The lower part of Alfonso’s face is caught by a wavering circle of light. His lips are parted in a smile or a grimace—impossible to say which.

“He got his steward to beat me. I couldn’t sit down for three days. He told me it was so I should always remember that I must never let sentiment get in the way of necessary action.”

She considers this advice, dispensed by a deceased father: sentiment and necessary action. Could the two, she wants to ask, not coexist? Has necessary action ever been dictated by emotion? Could the heart not have a say? As she lifts her cup to take a sip of wine, she pictures him as a small boy, in a sun-shot clearing, watching transfixed as a boar truffles for food, trailed by three offspring, their tiny hoofs treading down the soil. Then she sees him being beaten while his father watches.

“My father,” Lucrezia hears herself say, “keeps animals—exotic creatures—at the palazzo. He has a menagerie in the basement.”

“Ah,” Alfonso says. “I have heard of this. Did you ever see them fight?”

“No. He never…That was only for visitors. And perhaps my brothers, I don’t know. He let us visit, my older siblings and me, when I was a little girl. I was very pleased to be included, that he considered me old enough—all my younger brothers were left behind in the nursery. There was a tigress, you see, and I—”

Lucrezia breaks off; she may already have said too much. And why is she saying these things? She never talks about the tigress; she never has and never will.

Alfonso, leaning forward into the light, is regarding her with interest, his eyes moving about her face in that way he has, gathering information and insights. What might this mean? he is thinking. She is sure of it. This story is about a tiger, yes, but what is she really telling me? And why the hesitation? What is she hiding?

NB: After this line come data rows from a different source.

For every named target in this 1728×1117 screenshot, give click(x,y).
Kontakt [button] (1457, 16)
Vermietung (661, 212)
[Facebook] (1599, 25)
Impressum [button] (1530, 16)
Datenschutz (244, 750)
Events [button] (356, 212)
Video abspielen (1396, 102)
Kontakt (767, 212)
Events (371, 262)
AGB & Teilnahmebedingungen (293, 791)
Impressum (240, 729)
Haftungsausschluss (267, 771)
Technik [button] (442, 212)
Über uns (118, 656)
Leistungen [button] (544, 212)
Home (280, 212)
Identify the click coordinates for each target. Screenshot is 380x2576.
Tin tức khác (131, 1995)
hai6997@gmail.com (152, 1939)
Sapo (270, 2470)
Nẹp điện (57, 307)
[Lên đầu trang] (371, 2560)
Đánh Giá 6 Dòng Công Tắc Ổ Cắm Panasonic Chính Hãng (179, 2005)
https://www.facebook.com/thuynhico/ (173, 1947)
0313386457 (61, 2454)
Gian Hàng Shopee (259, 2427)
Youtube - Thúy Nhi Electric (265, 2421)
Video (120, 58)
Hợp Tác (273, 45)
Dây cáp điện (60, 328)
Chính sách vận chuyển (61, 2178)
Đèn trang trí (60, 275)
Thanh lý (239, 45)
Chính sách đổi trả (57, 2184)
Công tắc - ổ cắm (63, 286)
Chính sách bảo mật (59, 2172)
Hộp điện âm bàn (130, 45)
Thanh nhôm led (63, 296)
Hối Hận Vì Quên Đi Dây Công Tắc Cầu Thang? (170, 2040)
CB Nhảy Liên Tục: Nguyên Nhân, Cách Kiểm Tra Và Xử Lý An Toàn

She could tell him everything, she knows. From the fiery feel of the fur to the crack of the iron bar on her wrist as she was dragged away. She could describe for him the foetid air of the menagerie, the shackled ankles of the bear. She could tell him that a few weeks after their visit to the Sala dei Leoni she plucked up the courage to approach her father during a music lesson, which he sometimes attended, if he could spare the time, and ask him if she could see the animal again, and her father had ripped open her heart, with words like blades.

Unfortunately, he had said, with apparent unconcern, the tiger has been killed.

Killed? Lucrezia echoed, as if she couldn’t make sense of the word, as if it was from a language she hadn’t yet encountered. How could such a creature die, be extinguished, when it was the distillation of life itself? It was impossible.

The lion and lioness, her father explained, had set upon the tiger together. A careless servant left the interconnecting doors of their cages open. The beast fought bravely, he added, turning over the page of music he was looking at, injuring both lions rather badly. The tiger battled for life, but in the end the two lions were too much and they overpowered her. The servants were unable to separate them, he said, with a shrug of annoyance. And, what’s more, the pelt was ruined, so it couldn’t even be taken from the carcass, which had greatly disappointed Lucrezia’s mother.

She could confide in Alfonso that she was taken ill that afternoon. The physician was called; he bled her, he laid a poultice on her chest, he administered a sedative, and a tincture of valerian. He diagnosed a fever of the nerves and put her in quarantine on a lower floor. It was difficult to know, he regretted to say, whether or not Lucrezia would survive.